Objective: To evaluate the feasibility of reducing the caesarean section rate in a Nigerian tertiary obstetric centre.
Study Design, Setting and Subjects: A critical analysis of caesarean sections performed at the University of Nigeria Teaching Hospital, Enugu, Nigeria from 1st January 2000 to 30th June 2002.
Results: There were a total of 906 caesarean sections (CS) out of 3626 deliveries giving an overall caesarean section rate (CSR) of 25.0%. Seven out of the 27 indications for the operation accounted for 91% of the cases.
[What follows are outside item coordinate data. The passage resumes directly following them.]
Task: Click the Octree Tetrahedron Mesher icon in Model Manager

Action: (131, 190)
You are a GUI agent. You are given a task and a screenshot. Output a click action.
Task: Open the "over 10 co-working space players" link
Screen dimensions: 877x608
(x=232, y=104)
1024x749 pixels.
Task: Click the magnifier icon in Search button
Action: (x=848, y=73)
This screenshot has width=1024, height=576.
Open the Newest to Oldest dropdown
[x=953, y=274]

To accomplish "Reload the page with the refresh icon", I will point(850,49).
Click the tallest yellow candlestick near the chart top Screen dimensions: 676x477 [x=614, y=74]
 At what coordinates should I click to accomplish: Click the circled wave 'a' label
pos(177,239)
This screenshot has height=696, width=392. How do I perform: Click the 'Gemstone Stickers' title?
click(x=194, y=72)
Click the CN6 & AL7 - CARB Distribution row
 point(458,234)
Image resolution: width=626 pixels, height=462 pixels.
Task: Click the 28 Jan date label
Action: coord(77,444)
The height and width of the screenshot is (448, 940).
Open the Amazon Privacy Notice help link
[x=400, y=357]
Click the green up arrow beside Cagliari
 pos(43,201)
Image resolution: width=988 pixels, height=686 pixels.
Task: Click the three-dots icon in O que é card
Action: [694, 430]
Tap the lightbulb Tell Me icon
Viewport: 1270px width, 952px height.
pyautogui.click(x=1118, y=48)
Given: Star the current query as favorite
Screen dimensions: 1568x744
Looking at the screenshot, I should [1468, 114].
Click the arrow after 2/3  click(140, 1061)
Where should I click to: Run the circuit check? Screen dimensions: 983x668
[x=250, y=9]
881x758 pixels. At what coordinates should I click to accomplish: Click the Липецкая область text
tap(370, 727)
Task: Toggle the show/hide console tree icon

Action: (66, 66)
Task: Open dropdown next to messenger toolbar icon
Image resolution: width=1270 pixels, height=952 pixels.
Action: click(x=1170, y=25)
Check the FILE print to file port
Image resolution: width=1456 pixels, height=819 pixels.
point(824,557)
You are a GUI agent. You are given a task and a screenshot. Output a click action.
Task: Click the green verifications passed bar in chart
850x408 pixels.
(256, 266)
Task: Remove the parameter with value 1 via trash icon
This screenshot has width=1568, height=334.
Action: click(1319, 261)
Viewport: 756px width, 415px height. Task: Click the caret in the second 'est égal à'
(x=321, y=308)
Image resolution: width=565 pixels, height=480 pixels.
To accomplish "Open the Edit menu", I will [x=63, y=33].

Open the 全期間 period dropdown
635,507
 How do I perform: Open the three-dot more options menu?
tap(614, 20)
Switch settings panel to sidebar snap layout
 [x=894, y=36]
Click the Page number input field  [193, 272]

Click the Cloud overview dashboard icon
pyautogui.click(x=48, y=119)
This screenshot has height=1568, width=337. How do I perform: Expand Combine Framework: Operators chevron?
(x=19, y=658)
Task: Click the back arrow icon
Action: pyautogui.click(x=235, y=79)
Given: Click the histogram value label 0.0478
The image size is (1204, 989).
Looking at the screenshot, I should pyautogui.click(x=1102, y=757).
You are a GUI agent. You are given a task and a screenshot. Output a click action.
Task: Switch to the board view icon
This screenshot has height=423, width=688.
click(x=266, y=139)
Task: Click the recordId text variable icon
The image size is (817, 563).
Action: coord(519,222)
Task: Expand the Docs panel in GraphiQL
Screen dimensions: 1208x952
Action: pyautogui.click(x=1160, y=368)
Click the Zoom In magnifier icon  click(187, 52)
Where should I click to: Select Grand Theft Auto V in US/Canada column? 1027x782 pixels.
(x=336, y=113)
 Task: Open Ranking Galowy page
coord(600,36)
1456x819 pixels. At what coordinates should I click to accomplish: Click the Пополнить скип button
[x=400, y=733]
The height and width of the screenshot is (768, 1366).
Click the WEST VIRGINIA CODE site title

These were: 2 or more previous caesarean sections (22.0%), dystocia/cephalopelvic disproportion (20.6%), 1 previous caesarean section (17.4%), hypertensive disorders (9.4%), antepartum haemorrhage (8.3%), fetal distress (7.3%) and breech presentation (6.1%). In the assessment of the authors, the hospital CSR of 25% can be reduced by nearly 25% if some basic facilities are provided in the hospital, if the decision-intervention interval is minimised in emergency situations and if the physicians change their practice styles
Conclusion: It is feasible to reduce the caesarean section rate in Nigerian tertiary care practice if hospital administrators provide the necessary monitoring tools and minimise institutional delays, and if physicians stop practising along planes of least resistance.
Key Words: Caesarean Section, Delivery, Rate, Obstetric Practice.